** Begin Supplied data **

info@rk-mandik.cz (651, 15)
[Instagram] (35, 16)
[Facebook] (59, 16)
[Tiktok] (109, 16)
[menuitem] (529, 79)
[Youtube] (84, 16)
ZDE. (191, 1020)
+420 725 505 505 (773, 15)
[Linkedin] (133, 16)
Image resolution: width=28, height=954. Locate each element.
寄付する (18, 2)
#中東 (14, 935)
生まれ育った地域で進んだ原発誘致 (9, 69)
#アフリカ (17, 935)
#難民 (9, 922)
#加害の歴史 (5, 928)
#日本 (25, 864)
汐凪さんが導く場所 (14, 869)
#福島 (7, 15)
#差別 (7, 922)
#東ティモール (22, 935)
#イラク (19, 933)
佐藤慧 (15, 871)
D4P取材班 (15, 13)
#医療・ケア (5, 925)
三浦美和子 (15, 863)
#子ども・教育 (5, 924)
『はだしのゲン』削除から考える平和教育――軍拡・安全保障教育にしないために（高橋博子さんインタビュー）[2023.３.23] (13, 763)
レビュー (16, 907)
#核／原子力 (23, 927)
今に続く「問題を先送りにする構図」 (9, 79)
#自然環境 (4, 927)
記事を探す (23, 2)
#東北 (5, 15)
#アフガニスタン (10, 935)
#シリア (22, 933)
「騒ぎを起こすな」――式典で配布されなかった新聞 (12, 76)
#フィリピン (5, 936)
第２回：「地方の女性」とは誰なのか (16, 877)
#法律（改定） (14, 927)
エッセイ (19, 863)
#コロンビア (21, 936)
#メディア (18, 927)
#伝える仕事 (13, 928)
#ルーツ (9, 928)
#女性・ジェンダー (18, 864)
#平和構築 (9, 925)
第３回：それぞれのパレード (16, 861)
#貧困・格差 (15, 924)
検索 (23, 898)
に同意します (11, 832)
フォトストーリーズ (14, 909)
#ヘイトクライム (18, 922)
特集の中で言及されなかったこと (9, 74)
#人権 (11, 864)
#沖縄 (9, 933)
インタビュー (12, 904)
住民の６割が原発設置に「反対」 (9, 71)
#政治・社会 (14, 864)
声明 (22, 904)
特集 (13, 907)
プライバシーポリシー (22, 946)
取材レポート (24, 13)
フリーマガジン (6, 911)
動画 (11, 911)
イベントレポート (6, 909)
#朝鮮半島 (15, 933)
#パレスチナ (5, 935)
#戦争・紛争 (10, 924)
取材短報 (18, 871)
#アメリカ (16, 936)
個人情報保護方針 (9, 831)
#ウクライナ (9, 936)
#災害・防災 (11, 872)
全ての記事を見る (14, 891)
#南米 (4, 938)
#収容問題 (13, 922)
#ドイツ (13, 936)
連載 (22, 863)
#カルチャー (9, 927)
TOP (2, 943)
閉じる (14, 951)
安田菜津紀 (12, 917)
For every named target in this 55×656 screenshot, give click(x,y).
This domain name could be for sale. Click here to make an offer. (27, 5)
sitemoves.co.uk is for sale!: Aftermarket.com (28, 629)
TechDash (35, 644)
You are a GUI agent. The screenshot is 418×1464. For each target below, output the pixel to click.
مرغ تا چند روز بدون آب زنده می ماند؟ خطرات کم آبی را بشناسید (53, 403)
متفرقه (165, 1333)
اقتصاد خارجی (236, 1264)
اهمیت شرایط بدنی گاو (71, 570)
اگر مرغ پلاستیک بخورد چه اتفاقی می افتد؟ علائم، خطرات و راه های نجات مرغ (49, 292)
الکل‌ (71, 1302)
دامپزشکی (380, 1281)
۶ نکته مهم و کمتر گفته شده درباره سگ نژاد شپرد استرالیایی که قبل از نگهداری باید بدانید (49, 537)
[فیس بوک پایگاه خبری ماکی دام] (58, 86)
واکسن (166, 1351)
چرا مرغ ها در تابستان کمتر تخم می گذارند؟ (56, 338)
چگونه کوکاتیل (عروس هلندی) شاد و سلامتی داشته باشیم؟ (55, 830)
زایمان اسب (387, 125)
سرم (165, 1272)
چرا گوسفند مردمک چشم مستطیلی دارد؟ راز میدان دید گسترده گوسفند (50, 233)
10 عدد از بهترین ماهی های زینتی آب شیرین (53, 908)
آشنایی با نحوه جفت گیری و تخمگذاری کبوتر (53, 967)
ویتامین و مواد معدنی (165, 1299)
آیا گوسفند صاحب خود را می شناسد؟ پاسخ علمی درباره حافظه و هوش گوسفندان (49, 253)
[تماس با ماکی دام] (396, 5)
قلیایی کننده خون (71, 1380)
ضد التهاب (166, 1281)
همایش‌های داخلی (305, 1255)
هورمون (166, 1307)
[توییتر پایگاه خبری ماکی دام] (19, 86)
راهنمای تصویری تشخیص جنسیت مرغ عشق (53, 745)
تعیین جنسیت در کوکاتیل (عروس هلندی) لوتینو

** End Supplied data **

**Required task:**
Update all of the data above, replacing "domain name" with "web address" and changing nothing else.

**Reply to the exercise:**
info@rk-mandik.cz (651, 15)
[Instagram] (35, 16)
[Facebook] (59, 16)
[Tiktok] (109, 16)
[menuitem] (529, 79)
[Youtube] (84, 16)
ZDE. (191, 1020)
+420 725 505 505 (773, 15)
[Linkedin] (133, 16)
Image resolution: width=28, height=954. Locate each element.
寄付する (18, 2)
#中東 (14, 935)
生まれ育った地域で進んだ原発誘致 (9, 69)
#アフリカ (17, 935)
#難民 (9, 922)
#加害の歴史 (5, 928)
#日本 (25, 864)
汐凪さんが導く場所 (14, 869)
#福島 (7, 15)
#差別 (7, 922)
#東ティモール (22, 935)
#イラク (19, 933)
佐藤慧 (15, 871)
D4P取材班 (15, 13)
#医療・ケア (5, 925)
三浦美和子 (15, 863)
#子ども・教育 (5, 924)
『はだしのゲン』削除から考える平和教育――軍拡・安全保障教育にしないために（高橋博子さんインタビュー）[2023.３.23] (13, 763)
レビュー (16, 907)
#核／原子力 (23, 927)
今に続く「問題を先送りにする構図」 (9, 79)
#自然環境 (4, 927)
記事を探す (23, 2)
#東北 (5, 15)
#アフガニスタン (10, 935)
#シリア (22, 933)
「騒ぎを起こすな」――式典で配布されなかった新聞 (12, 76)
#フィリピン (5, 936)
第２回：「地方の女性」とは誰なのか (16, 877)
#法律（改定） (14, 927)
エッセイ (19, 863)
#コロンビア (21, 936)
#メディア (18, 927)
#伝える仕事 (13, 928)
#ルーツ (9, 928)
#女性・ジェンダー (18, 864)
#平和構築 (9, 925)
第３回：それぞれのパレード (16, 861)
#貧困・格差 (15, 924)
検索 (23, 898)
に同意します (11, 832)
フォトストーリーズ (14, 909)
#ヘイトクライム (18, 922)
特集の中で言及されなかったこと (9, 74)
#人権 (11, 864)
#沖縄 (9, 933)
インタビュー (12, 904)
住民の６割が原発設置に「反対」 (9, 71)
#政治・社会 (14, 864)
声明 (22, 904)
特集 (13, 907)
プライバシーポリシー (22, 946)
取材レポート (24, 13)
フリーマガジン (6, 911)
動画 (11, 911)
イベントレポート (6, 909)
#朝鮮半島 (15, 933)
#パレスチナ (5, 935)
#戦争・紛争 (10, 924)
取材短報 (18, 871)
#アメリカ (16, 936)
個人情報保護方針 (9, 831)
#ウクライナ (9, 936)
#災害・防災 (11, 872)
全ての記事を見る (14, 891)
#南米 (4, 938)
#収容問題 (13, 922)
#ドイツ (13, 936)
連載 (22, 863)
#カルチャー (9, 927)
TOP (2, 943)
閉じる (14, 951)
安田菜津紀 (12, 917)
For every named target in this 55×656 screenshot, give click(x,y).
This web address could be for sale. Click here to make an offer. (27, 5)
sitemoves.co.uk is for sale!: Aftermarket.com (28, 629)
TechDash (35, 644)
You are a GUI agent. The screenshot is 418×1464. For each target below, output the pixel to click.
مرغ تا چند روز بدون آب زنده می ماند؟ خطرات کم آبی را بشناسید (53, 403)
متفرقه (165, 1333)
اقتصاد خارجی (236, 1264)
اهمیت شرایط بدنی گاو (71, 570)
اگر مرغ پلاستیک بخورد چه اتفاقی می افتد؟ علائم، خطرات و راه های نجات مرغ (49, 292)
الکل‌ (71, 1302)
دامپزشکی (380, 1281)
۶ نکته مهم و کمتر گفته شده درباره سگ نژاد شپرد استرالیایی که قبل از نگهداری باید بدانید (49, 537)
[فیس بوک پایگاه خبری ماکی دام] (58, 86)
واکسن (166, 1351)
چرا مرغ ها در تابستان کمتر تخم می گذارند؟ (56, 338)
چگونه کوکاتیل (عروس هلندی) شاد و سلامتی داشته باشیم؟ (55, 830)
زایمان اسب (387, 125)
سرم (165, 1272)
چرا گوسفند مردمک چشم مستطیلی دارد؟ راز میدان دید گسترده گوسفند (50, 233)
10 عدد از بهترین ماهی های زینتی آب شیرین (53, 908)
آشنایی با نحوه جفت گیری و تخمگذاری کبوتر (53, 967)
ویتامین و مواد معدنی (165, 1299)
آیا گوسفند صاحب خود را می شناسد؟ پاسخ علمی درباره حافظه و هوش گوسفندان (49, 253)
[تماس با ماکی دام] (396, 5)
قلیایی کننده خون (71, 1380)
ضد التهاب (166, 1281)
همایش‌های داخلی (305, 1255)
هورمون (166, 1307)
[توییتر پایگاه خبری ماکی دام] (19, 86)
راهنمای تصویری تشخیص جنسیت مرغ عشق (53, 745)
تعیین جنسیت در کوکاتیل (عروس هلندی) لوتینو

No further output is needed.